En este orden de ideas, se me ocurre que no es disparatado pensar que, al margen de toda profecía bíblica, el actual Estado de Israel puede ser visto como una suerte de precursor profano del mesías aguardado por el pueblo hebreo. A fin de cuentas, dentro de sus fronteras ese pueblo ha encontrado un lugar que lo ha puesto a salvo de las discriminaciones y persecuciones que, a lo largo de los siglos, la diáspora judía ha sufrido en casi todos los países en que ha ido a recalar.
Dado mi escepticismo frente a todo tipo de vaticinios –no importa cuál sea su fuente ni quién sea su profetizador– no puede menos que sorprenderme la fe con que los cristianos evangélicos aceptan la profecía articulada por sus pastores y se comportan en función de ella.
En cambio, no me sorprende, en absoluto, la interesada aceptación del Estado de Israel del apoyo que recibe de las Iglesias evangélicas, pese a que dicho apoyo se fundamenta en una creencia religiosa que, a todas luces, no es de recibo para el pueblo israelí.

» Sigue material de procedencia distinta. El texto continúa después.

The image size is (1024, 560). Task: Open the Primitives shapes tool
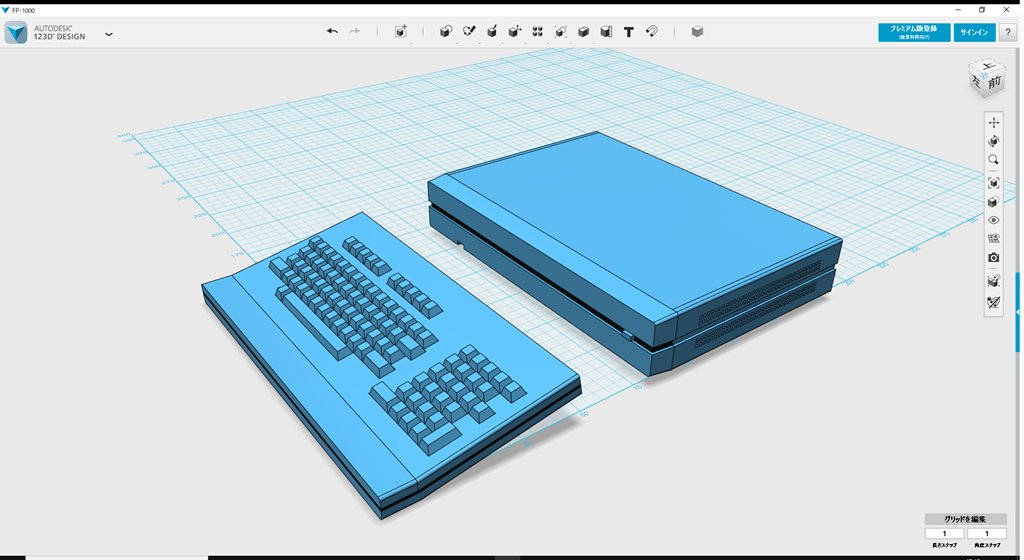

Para Israel lo que cuenta en este caso es la utilidad política que ese apoyo supone en Estados Unidos.
Así, a partir de una narración con pretensiones de vaticinio bíblico, dimanante de un libro para mí ininteligible del Nuevo Testamento, como lo es el Apocalipsis de san Juan, ha surgido una extraña pareja conformada por el Estado de Israel y los cristianos evangélicos, pareja esta cuyos miembros, por donde se los mire, no tienen, en el fondo, nada en común.